Other strings in the Environment block only provide information for special programs, which does not affect the operation of the operating system. for example, the Microsoft C compiler and Microsoft Object connector search for include, Lib, and TMP strings in the Environment block to determine the specified position of the header file, library file, and temporary file. figure 2 shows the hexadecimal display of a typical environment block.
Command Line
The command line is passed to the sub-process. It contains one byte indicating the length of the remaining command line, followed by the ASCII string ending with the ASCII code carriage return (0dh. the carriage return code is not included in the length value. the command line can include all the switches, file names, and other parameters that can be checked by sub-processes to affect program operations. the command line is copied to the PSP 80 h offset of the sub-process.

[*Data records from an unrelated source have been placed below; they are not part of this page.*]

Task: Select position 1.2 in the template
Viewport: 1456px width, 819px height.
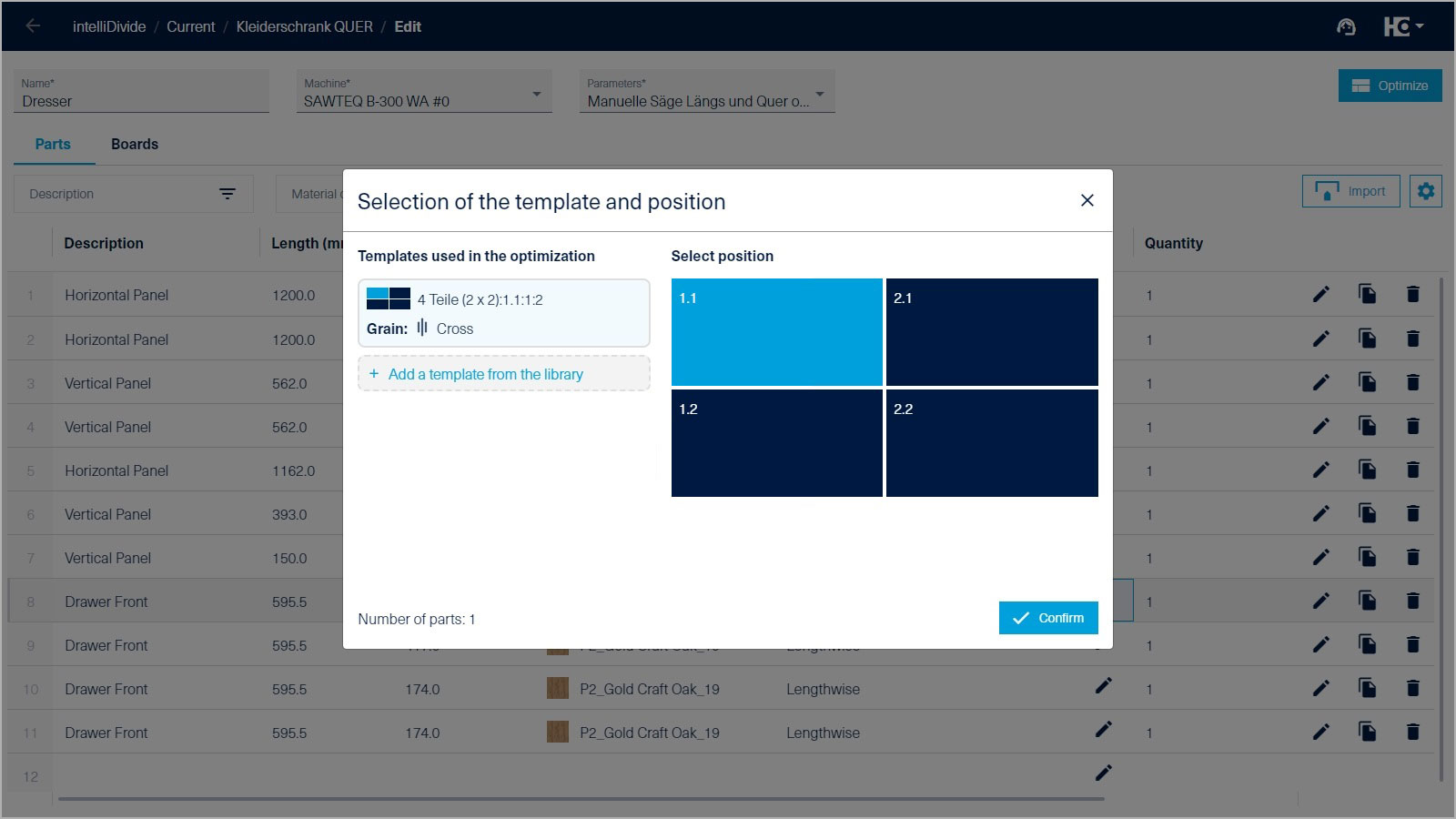Action: coord(776,443)
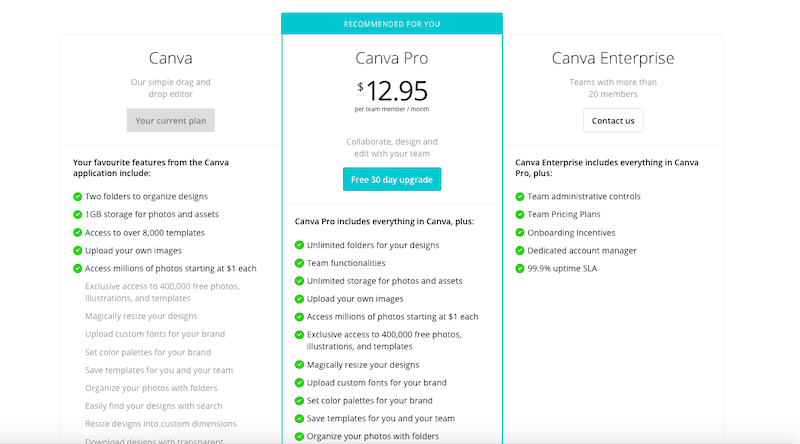Click the Free 30 day upgrade button

[392, 179]

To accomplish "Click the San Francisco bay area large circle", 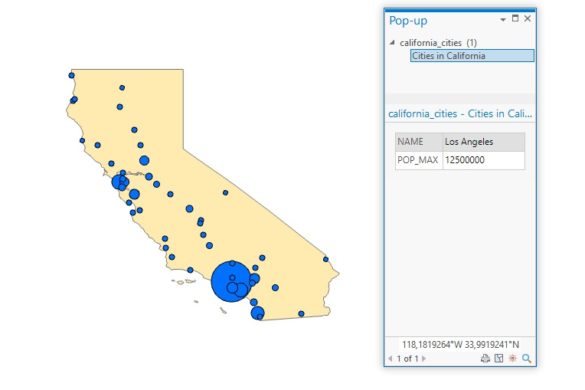I will point(120,182).
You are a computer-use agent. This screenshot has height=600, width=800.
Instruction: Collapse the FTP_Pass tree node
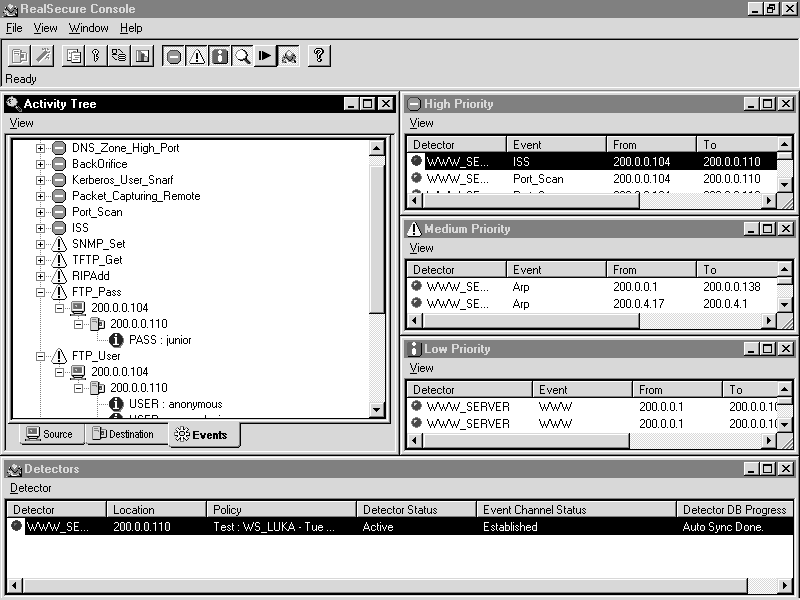coord(41,292)
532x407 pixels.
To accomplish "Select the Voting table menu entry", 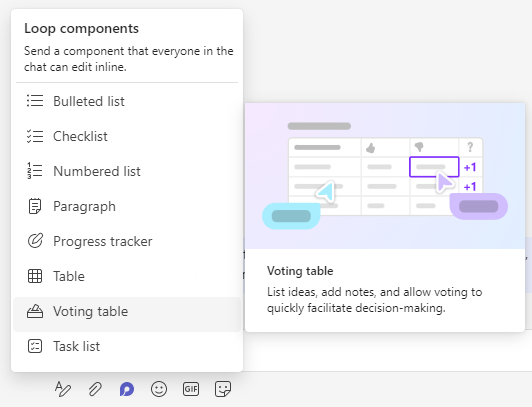I will point(127,311).
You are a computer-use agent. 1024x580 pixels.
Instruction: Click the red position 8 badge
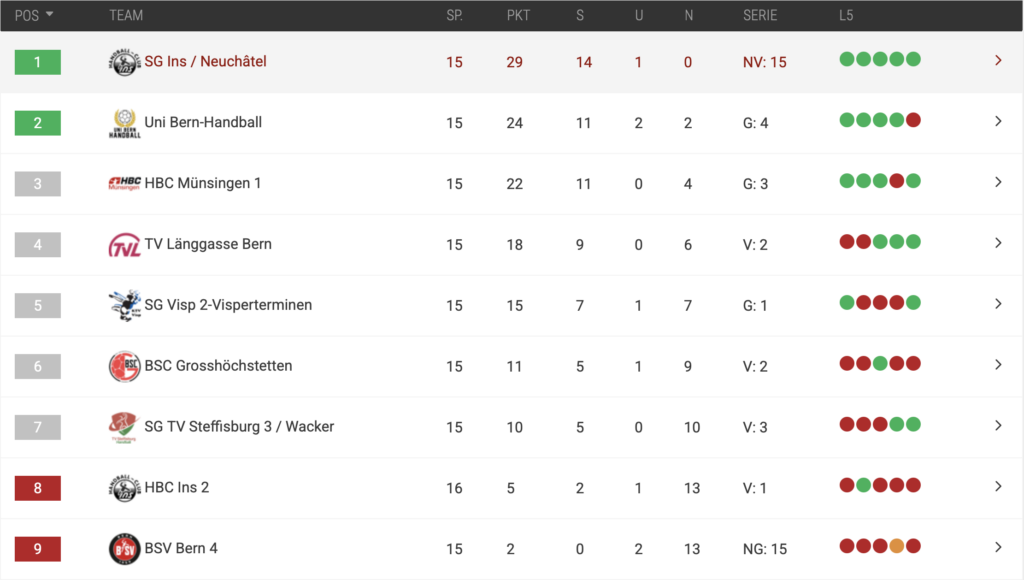tap(38, 488)
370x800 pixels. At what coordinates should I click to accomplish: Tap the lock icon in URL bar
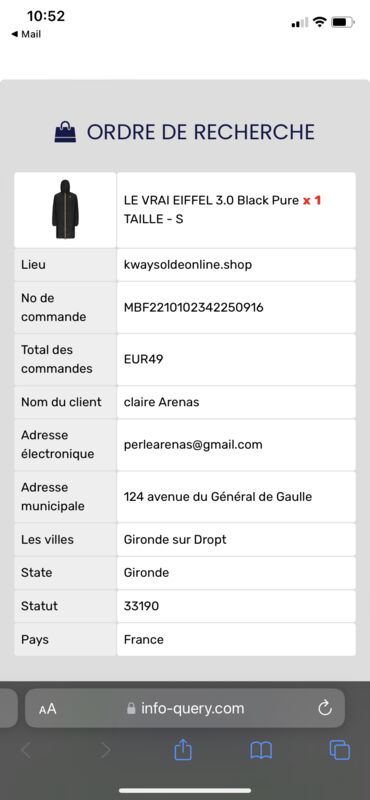pyautogui.click(x=131, y=708)
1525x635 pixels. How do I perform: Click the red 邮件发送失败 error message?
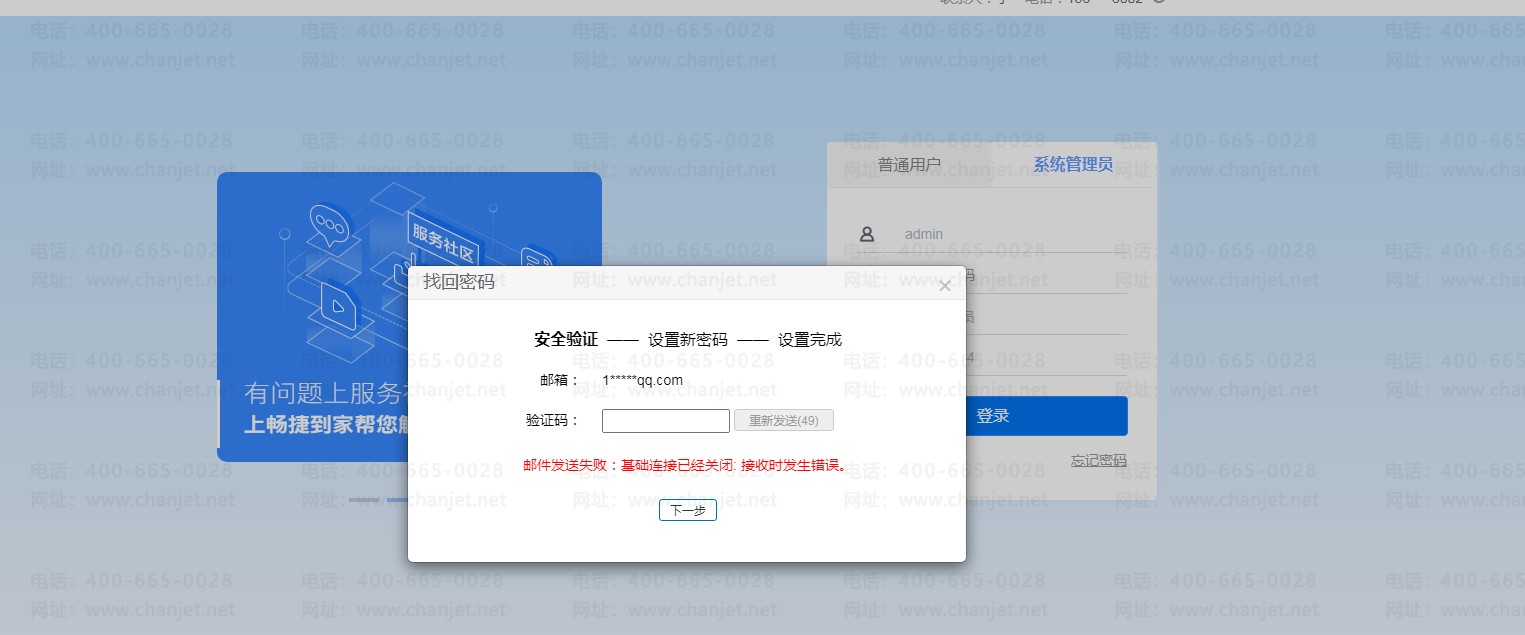tap(686, 465)
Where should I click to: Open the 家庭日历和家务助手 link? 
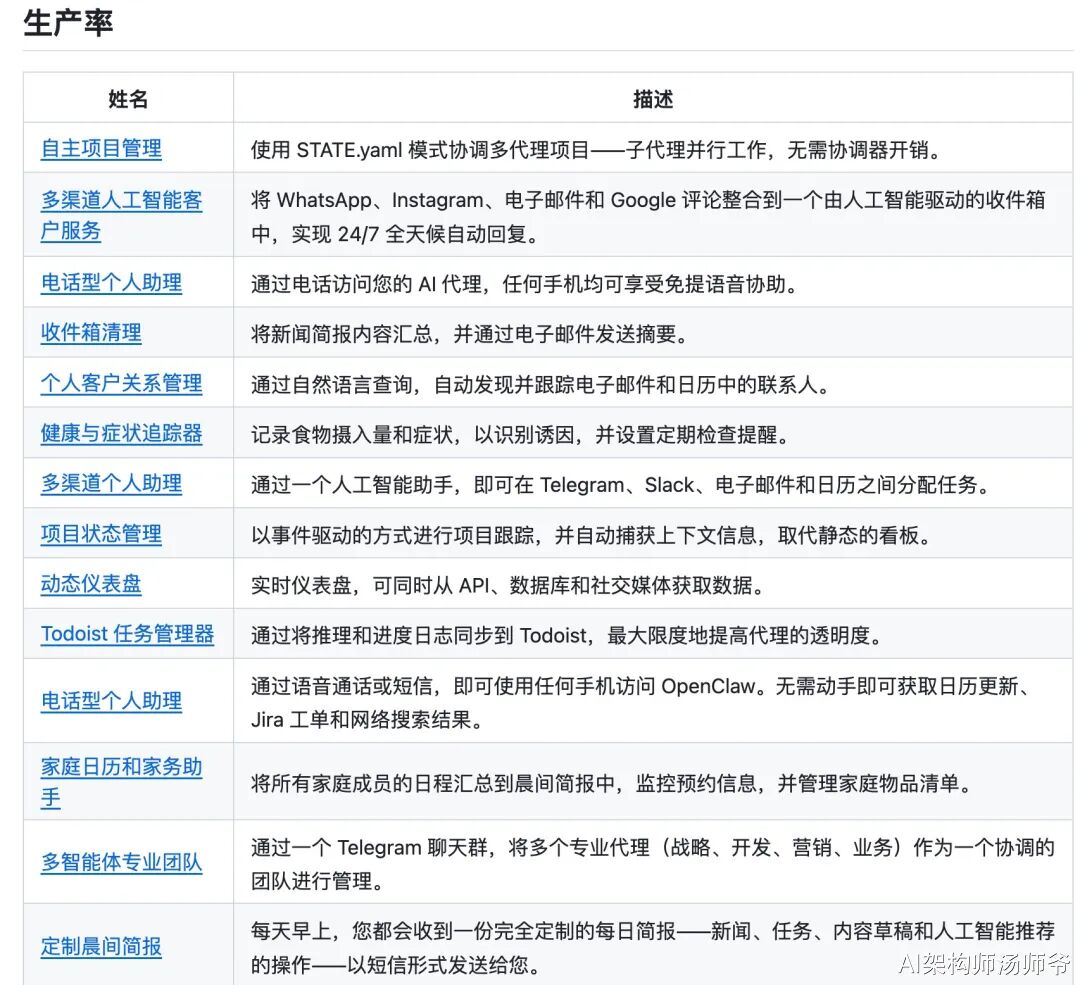tap(120, 783)
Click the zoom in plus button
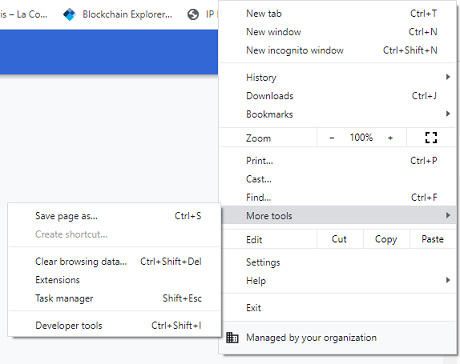The width and height of the screenshot is (460, 364). click(x=390, y=138)
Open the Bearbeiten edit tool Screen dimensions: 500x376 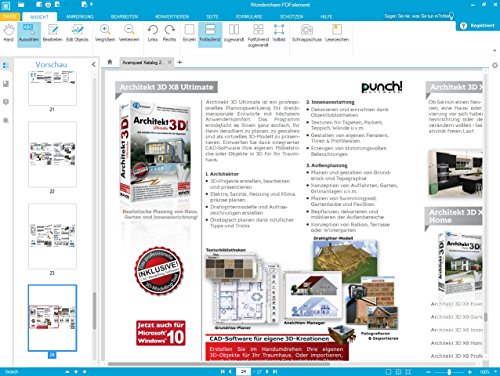(x=53, y=33)
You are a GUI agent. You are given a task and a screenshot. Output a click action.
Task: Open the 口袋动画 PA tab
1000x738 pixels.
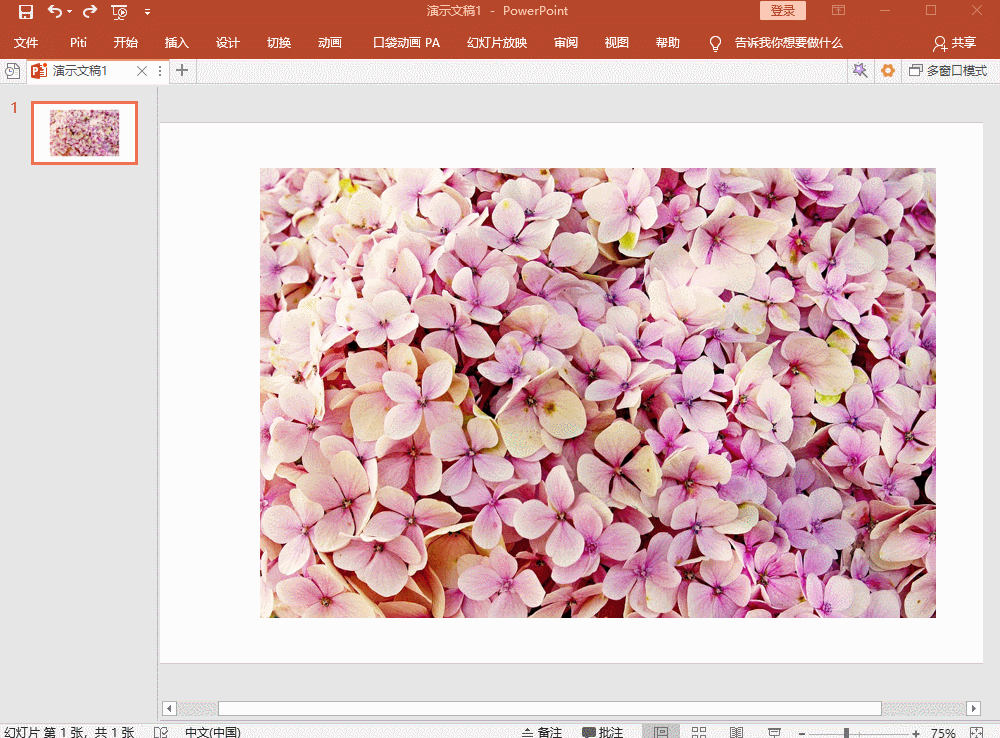click(406, 43)
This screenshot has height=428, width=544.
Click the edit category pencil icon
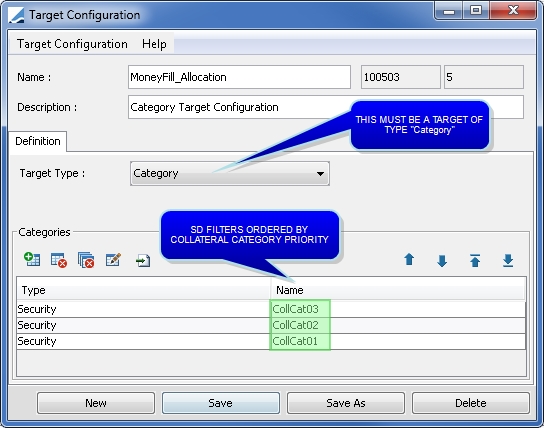click(x=113, y=259)
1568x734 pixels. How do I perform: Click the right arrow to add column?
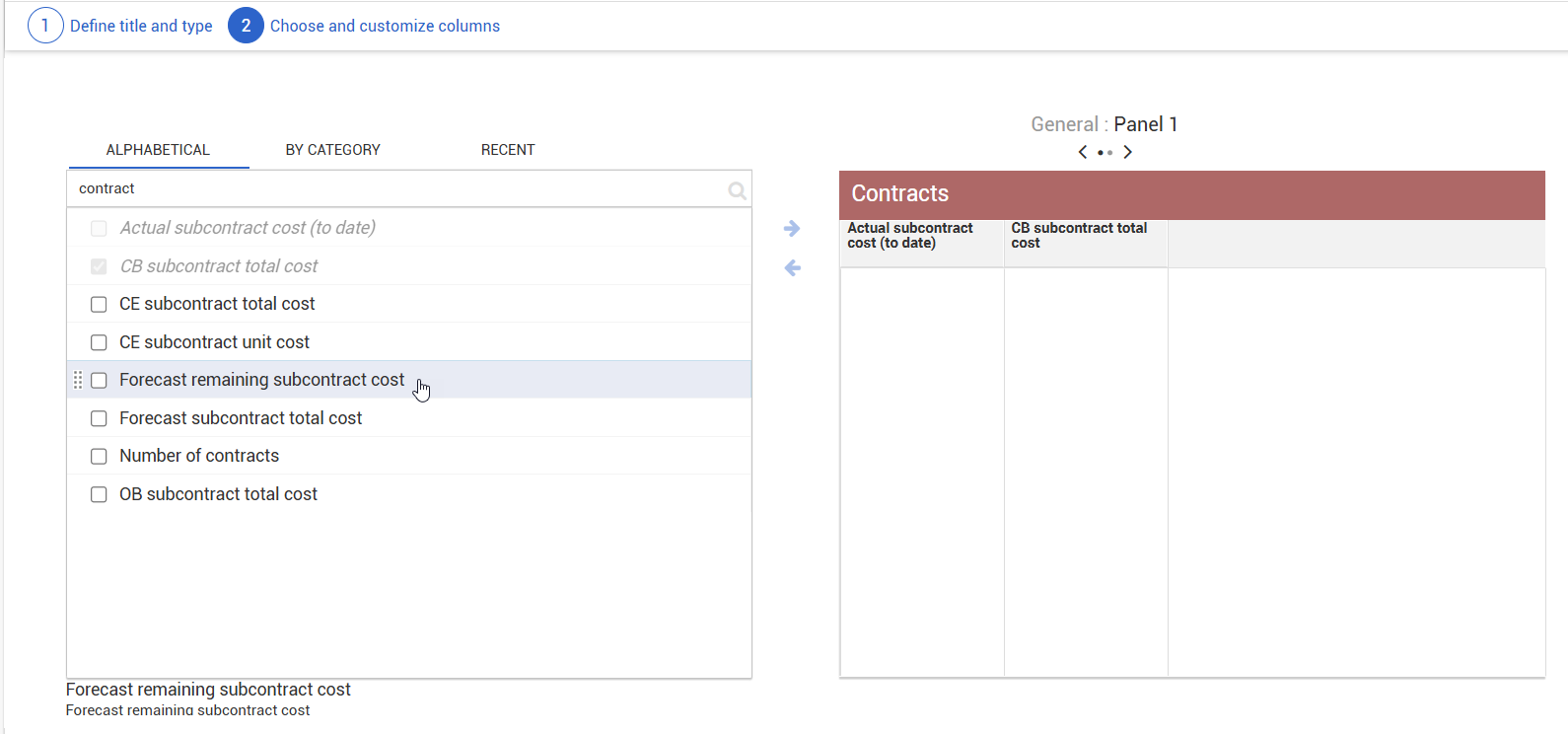792,229
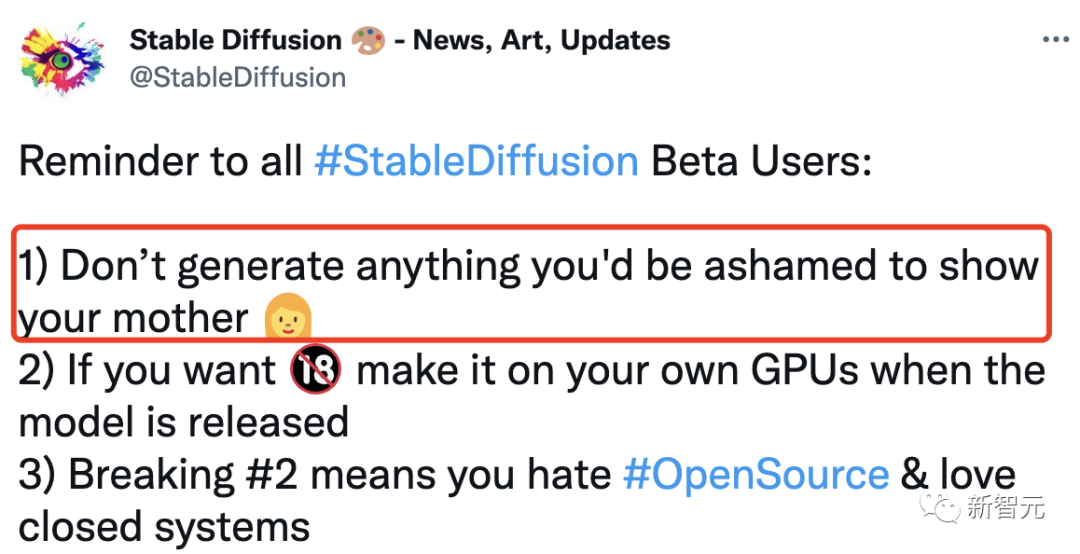This screenshot has height=554, width=1080.
Task: Visit the @StableDiffusion handle
Action: (x=238, y=77)
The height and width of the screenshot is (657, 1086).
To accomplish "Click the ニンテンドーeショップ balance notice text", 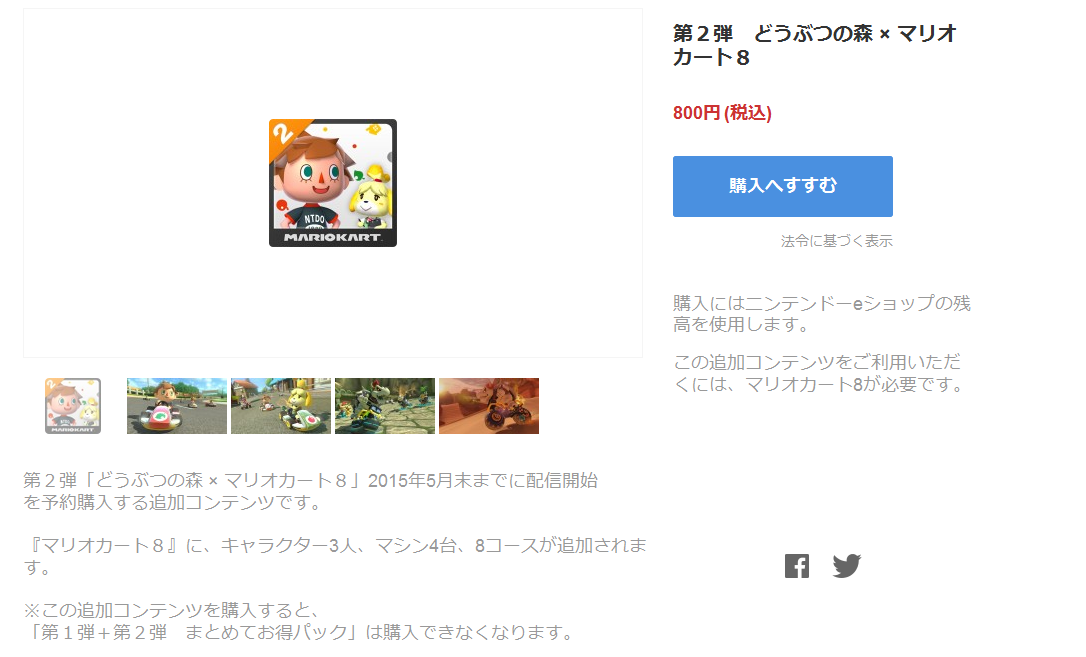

When command. when com uses exec to run a program, its command line includes commands set by all users except the program name or redirection parameter. i/O redirection is in command. it indicates that the sub-process inherits the activity of the standard device handle. other programs that use exec to run sub-processes must perform some necessary redirection and provide an appropriate command line so that the sub-process can behave like a command. com load is the same.
Indeed saved file control blocks
The two local FCBs in the exec parameter block point to the 5ch and 6ch offsets copied to the sub-process PSP.
Currently, only a few applications use FCB as files and records. this is because FCBs does not support directory tree structures. however, some programs check the saved file control block as a quick way to separate the first two switches or other command line parameters. however, to make itself transparent to sub-processes, the parent process should follow command. com. this makes the analysis file name function (INT 21 h, function 29 H) of msdos easy to use.
If the sub-process does not need these two file control blocks, the correct address in the parameter blocks in the application memory will be initialized to point to two empty FCBs, these empty FCBs are composed of 1 byte 0 and 11 byte ASCII code spaces (20 h.
Run a sub-process
After the parent process constructs necessary parameters, it can call exec by interrupting 21h. The registers are set as follows:
Ah = 4bh
Al = 00 H (Exec sub-function, load and execute the Program)
DS: dx = segment address of the program pathname: Offset address
ES: BX = parameter block segment address: Offset address
After the software is interrupted and returned, the parent process must test the carry flag to check whether the child process has actually run. if the carry is clear, the child process is successfully loaded and controlled. if the carry position is set, the exec function fails and the error code is returned in ax. The cause can be checked. the common cause is:
The specified file is not found.
File found, but not enough memory to load
Other Uncommon Service errors can be felt by the entire system (for example, msdos in disk files or memory is damaged), using Versions later than msdos 3.0, you can call the int 21h function 59 (get the extended error message) to obtain the exec failure cause in more detail.
In general, an invalid address provided to the exec parameter block or Invalid Address of the parameter block itself will not cause an exec error, but this will cause some undesirable consequences for the sub-process.